▸ Stated task
Duplicate every line of the listing below word for word, leaving out the pictures.

[Click-target listing]
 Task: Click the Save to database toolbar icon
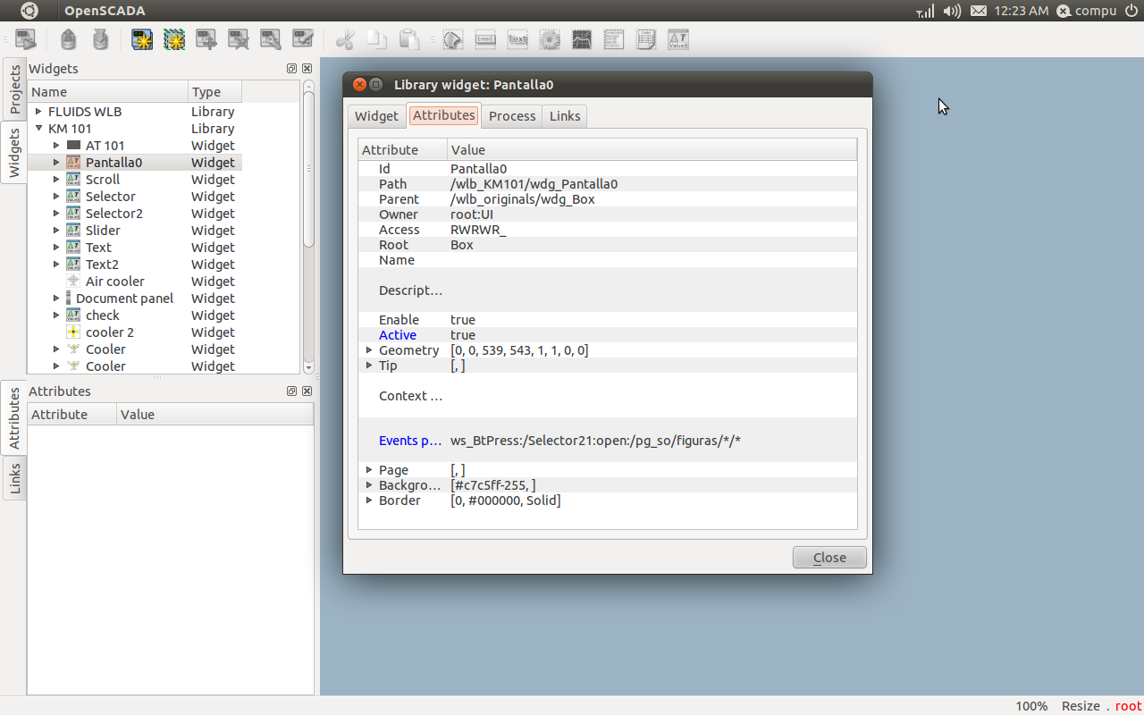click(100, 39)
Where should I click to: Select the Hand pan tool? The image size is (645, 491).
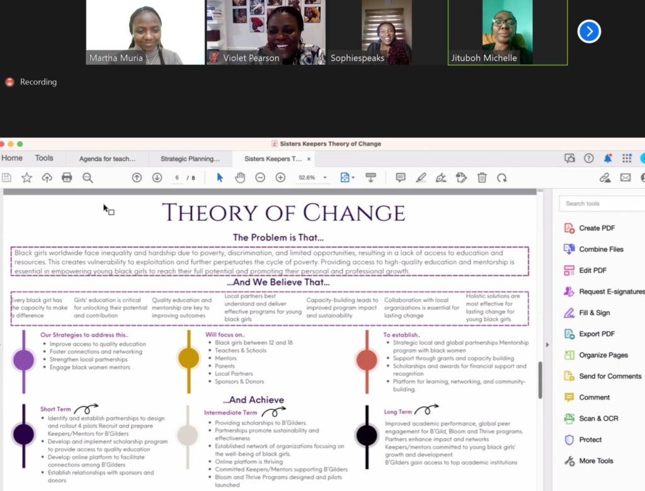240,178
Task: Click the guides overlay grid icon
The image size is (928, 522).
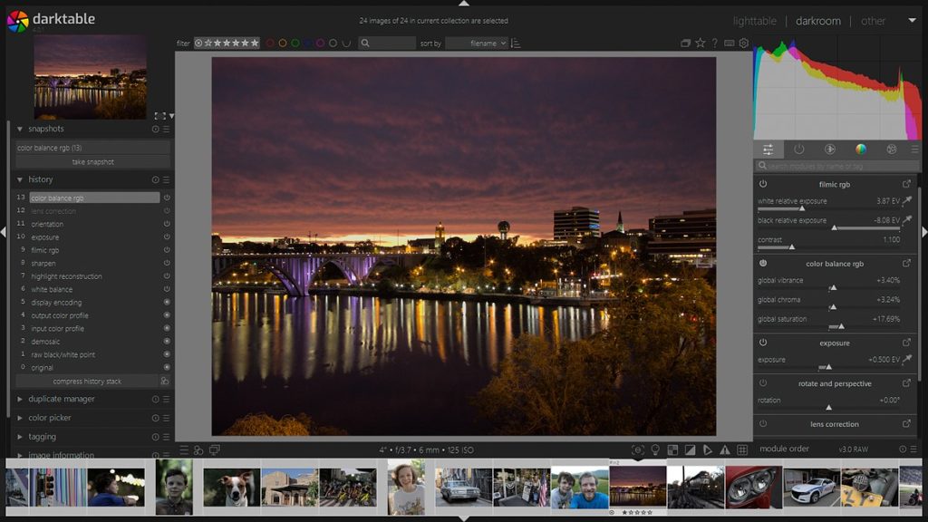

▸ Correct result
 Task: Click the Save to database toolbar icon
click(100, 39)
Where should I click to: Select the Hand pan tool? The image size is (645, 491).
240,178
Task: Click the guides overlay grid icon
The image size is (928, 522).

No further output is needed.